I'm trying to figure out why my raster image does not match its spatial extent. For example, the bottom-left corner of the image is supposed to be at (1033596, -526063) (see attachment "projection info"), but this point (green dot) does not line up with the bottom-left corner of the raster (see attachment "raster"). I've set the coordinate system of the data frame to that of the image (polar stereographic). Any help would be much appreciated.
what is the coordinate system of the point? and if you calculate those values in its table using the coordinate system of the data frame... what do you get ?
Thanks for the reply, Dan. I created that point by plugging the bottom-left coordinates into the "Go to XY" tool ("Add labeled point"), so I assume its coordinate system would be the coordinate system of the data frame, which is polar stereographic. The tool creates graphic elements, not point features, so it doesn't have a table. In the properties of the graphic element, the position is listed as X: 1,033,372.4939 m, Y: -526,158.4686 m.
You will have to go back to the beginning to unravel the issue. If the image, was in a different coordinate system, I might suggest making an 'area of interest' polygon file that matches the extent image, then densify that (Densify tool). Make sure that the extents of both are the same. At this point, if you projected the image, perform the same Project on the vector polygon file. I just want to see if there was an issue with the initial extents or something that is unique to polar projections.
MKennedy-esristaff ... flagging you in case you have some insights on this type of projection and extents.
If I understand you correctly, your suggestion might help diagnose the problem if I had projected the raster image from its original coordinate system. I haven't performed any projections on the image, so it's either in its original coordinate system, or it was projected by someone else before I received the image.

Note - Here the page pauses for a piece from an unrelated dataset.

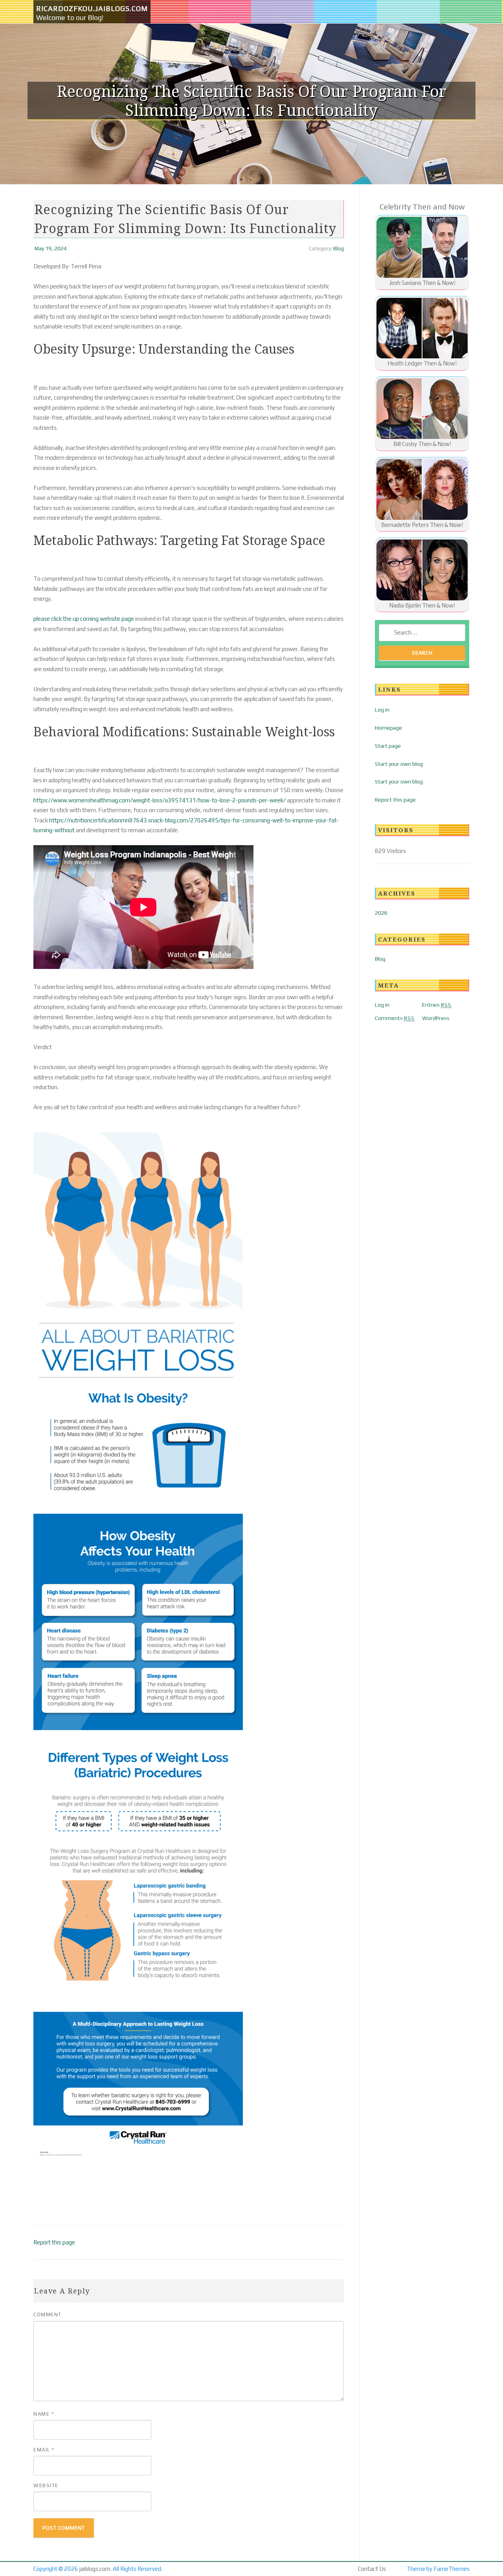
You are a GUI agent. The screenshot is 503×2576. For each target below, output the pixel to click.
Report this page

In attempting your solution, I noticed something interesting. I converted the image to polygon (raster to polygon, conversion toolbox), and the resulting polygon has the extent of the image as it is being displayed, rather than the extent shown in the image's source properties. Not sure if that sheds any light on the problem.
Hmm, because of the rotation and jagged edges, it looks like it has been reprojected. Converting to polygon should lose the white area because it's probably no-data or 0 so not considered part of the polygon. It doesn't surprise me that the extents would be different.
Otherwise, I have no suggestions...but it is Friday at the end of a long week at almost 5pm.
Ok, thanks Melita. I'll ask the creators of the data if they reprojected the image.